→ Given records
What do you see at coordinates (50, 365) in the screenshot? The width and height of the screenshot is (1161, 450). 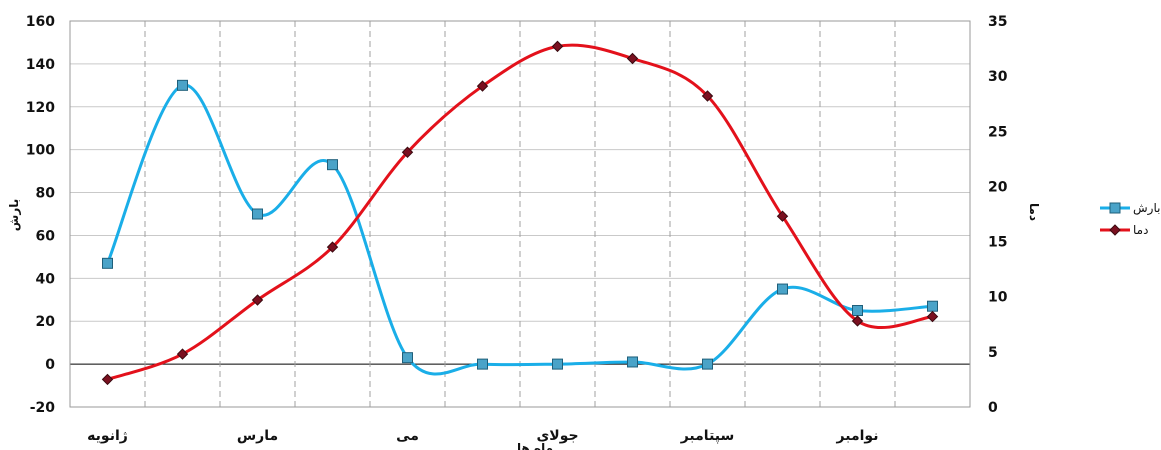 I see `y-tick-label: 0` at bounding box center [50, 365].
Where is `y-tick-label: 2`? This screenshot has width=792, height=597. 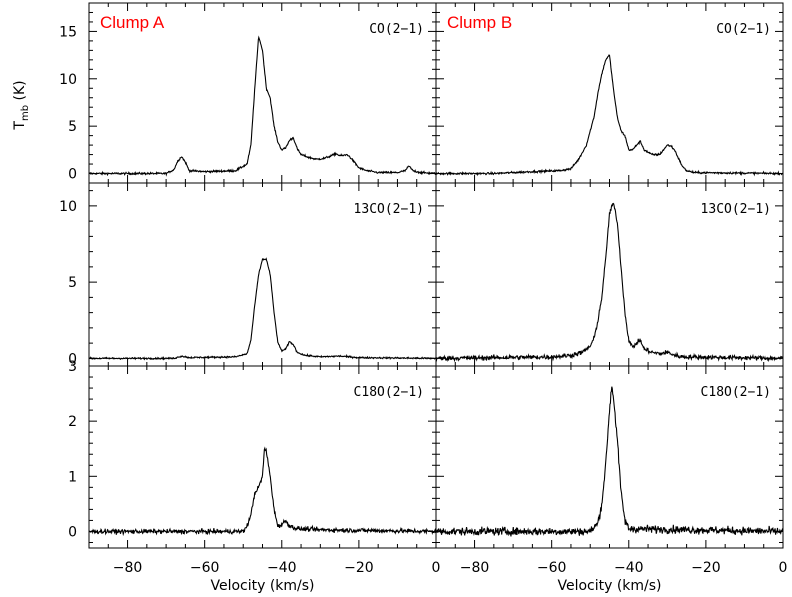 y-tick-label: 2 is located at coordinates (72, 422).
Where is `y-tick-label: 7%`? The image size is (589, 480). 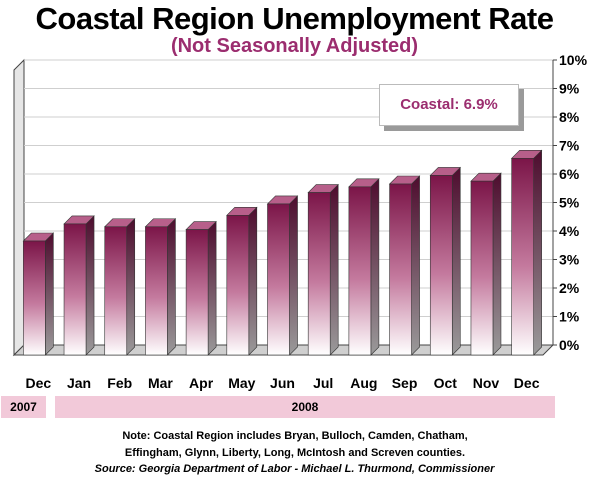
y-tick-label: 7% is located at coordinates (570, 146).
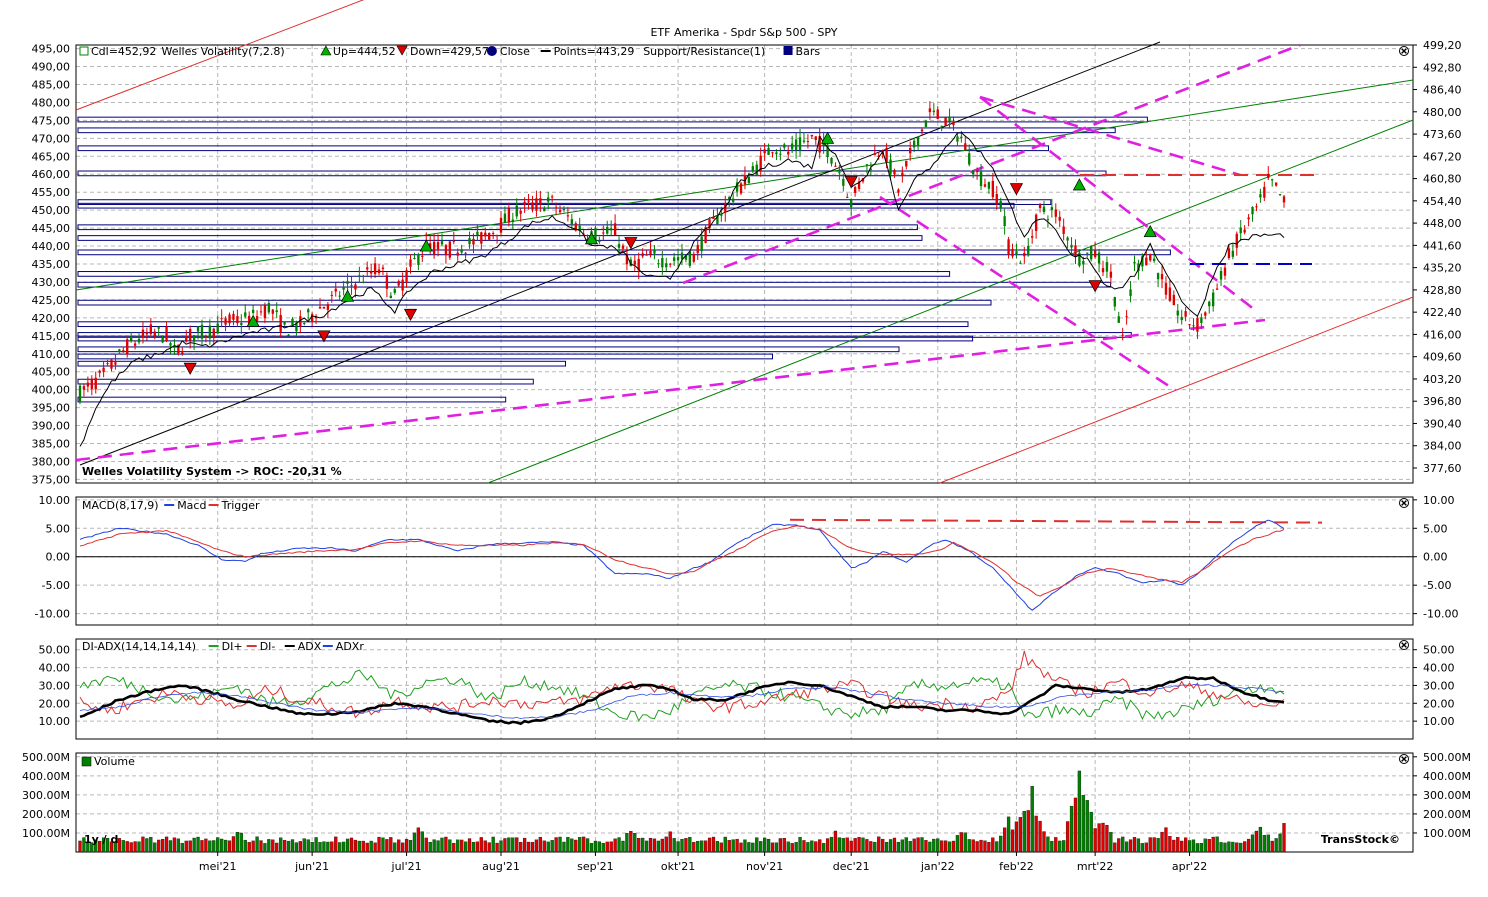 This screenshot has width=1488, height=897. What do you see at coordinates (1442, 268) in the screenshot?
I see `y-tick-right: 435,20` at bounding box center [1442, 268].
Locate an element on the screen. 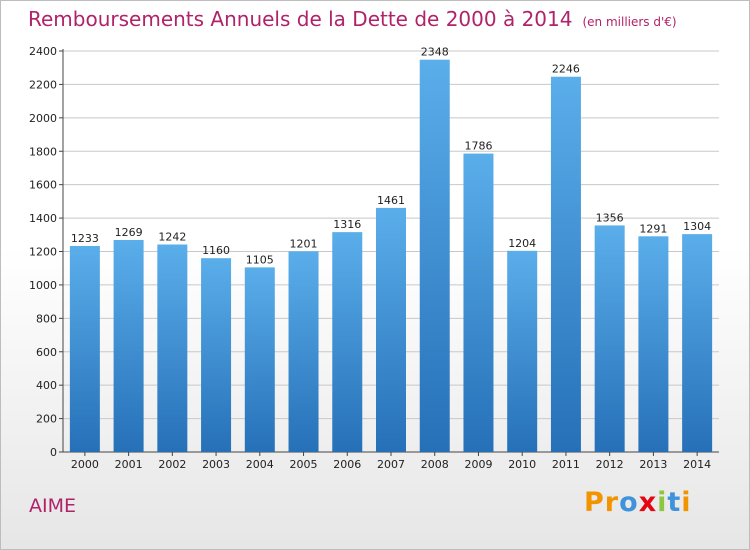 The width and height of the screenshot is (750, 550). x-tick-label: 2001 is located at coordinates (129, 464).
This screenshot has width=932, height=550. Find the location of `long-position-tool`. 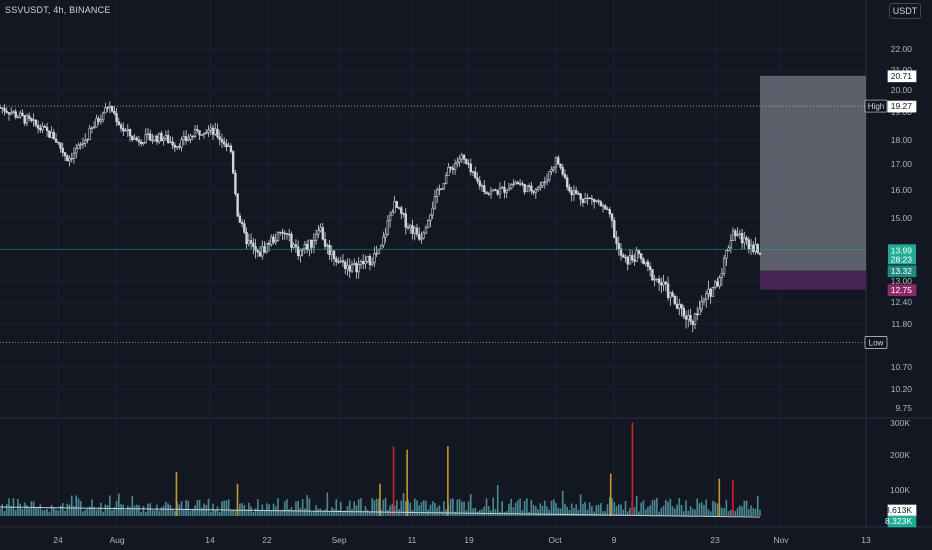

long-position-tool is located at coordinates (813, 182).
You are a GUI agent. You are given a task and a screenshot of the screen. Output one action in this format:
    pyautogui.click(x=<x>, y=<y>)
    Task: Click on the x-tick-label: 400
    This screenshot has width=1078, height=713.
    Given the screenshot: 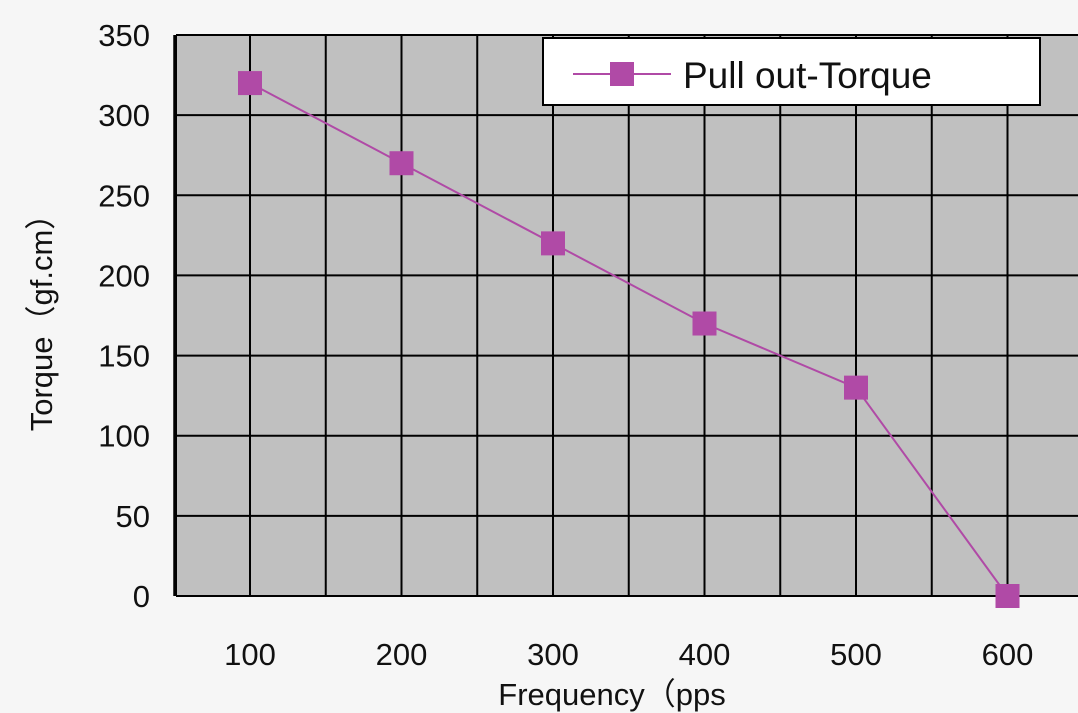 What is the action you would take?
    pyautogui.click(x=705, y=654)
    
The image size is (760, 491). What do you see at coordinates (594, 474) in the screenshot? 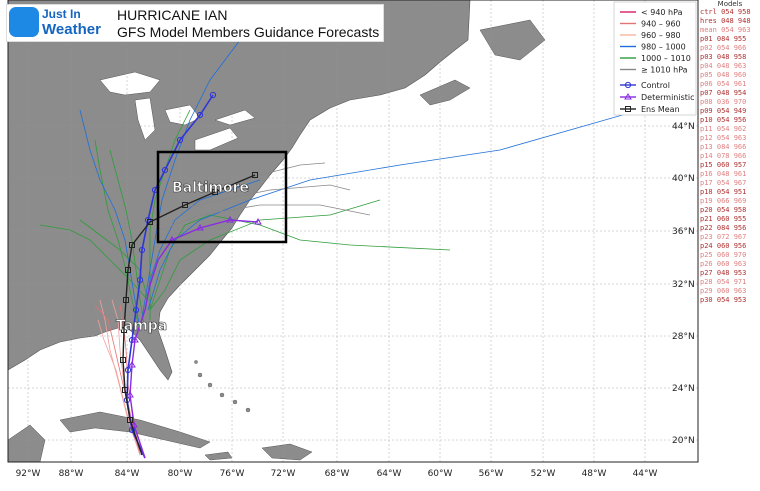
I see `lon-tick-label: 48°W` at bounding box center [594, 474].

→ Work instruction
Can you rewrite everything from the line containing "This screenshot has width=932, height=550." down to the line containing "long-position-tool is located" as a Markdown table with the columns Row and Line, one numbered row per line, skipping blank lines and leaving out the pictures?

→ Response box
| Row | Line |
|---|---|
| 1 | This screenshot has width=932, height=550. Find the location of `long-position-tool`.  |
| 2 | long-position-tool is located at coordinates (813, 182). |